• WHAT YOU WILL DO
Please gather every line of the data below that contains the string "dropdown" and copy each one out. Case counts.

• EXERCISE INPUT
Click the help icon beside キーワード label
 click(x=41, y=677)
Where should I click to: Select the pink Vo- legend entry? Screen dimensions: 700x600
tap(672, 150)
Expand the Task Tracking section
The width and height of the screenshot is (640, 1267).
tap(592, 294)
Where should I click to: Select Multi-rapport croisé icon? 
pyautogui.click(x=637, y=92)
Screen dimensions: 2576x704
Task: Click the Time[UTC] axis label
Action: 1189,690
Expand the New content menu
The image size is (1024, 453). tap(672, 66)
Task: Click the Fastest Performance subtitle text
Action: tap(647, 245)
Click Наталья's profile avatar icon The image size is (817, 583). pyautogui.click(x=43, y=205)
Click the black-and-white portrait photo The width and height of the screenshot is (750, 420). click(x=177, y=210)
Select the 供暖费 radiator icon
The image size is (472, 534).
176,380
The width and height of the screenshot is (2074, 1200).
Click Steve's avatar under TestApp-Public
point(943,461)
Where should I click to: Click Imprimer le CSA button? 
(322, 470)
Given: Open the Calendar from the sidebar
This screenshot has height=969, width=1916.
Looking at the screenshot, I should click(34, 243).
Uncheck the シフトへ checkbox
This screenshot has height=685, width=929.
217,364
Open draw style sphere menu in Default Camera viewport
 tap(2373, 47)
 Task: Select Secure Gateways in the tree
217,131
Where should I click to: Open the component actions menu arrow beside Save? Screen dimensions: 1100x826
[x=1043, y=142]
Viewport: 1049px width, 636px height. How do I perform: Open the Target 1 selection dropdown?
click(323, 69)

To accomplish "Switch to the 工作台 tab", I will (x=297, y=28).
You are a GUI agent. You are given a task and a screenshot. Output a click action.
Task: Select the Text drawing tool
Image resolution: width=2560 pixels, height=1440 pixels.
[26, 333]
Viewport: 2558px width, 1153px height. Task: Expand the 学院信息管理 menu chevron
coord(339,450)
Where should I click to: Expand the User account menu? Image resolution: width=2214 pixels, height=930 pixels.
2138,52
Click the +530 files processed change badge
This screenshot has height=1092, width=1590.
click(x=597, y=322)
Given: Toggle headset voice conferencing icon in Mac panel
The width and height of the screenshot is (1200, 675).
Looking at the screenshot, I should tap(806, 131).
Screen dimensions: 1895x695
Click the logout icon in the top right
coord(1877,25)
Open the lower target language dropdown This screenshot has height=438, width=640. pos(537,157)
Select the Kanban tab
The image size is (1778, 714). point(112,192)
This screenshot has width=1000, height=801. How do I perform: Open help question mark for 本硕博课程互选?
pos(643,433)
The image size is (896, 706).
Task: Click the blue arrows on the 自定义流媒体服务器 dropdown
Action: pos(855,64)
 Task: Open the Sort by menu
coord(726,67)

• THE RESPONSE
Viewport: 1049px width, 636px height. How do I perform: Open the Target 1 selection dropdown?
Open the lower target language dropdown This screenshot has height=438, width=640. pos(537,157)
Task: Click the blue arrows on the 自定义流媒体服务器 dropdown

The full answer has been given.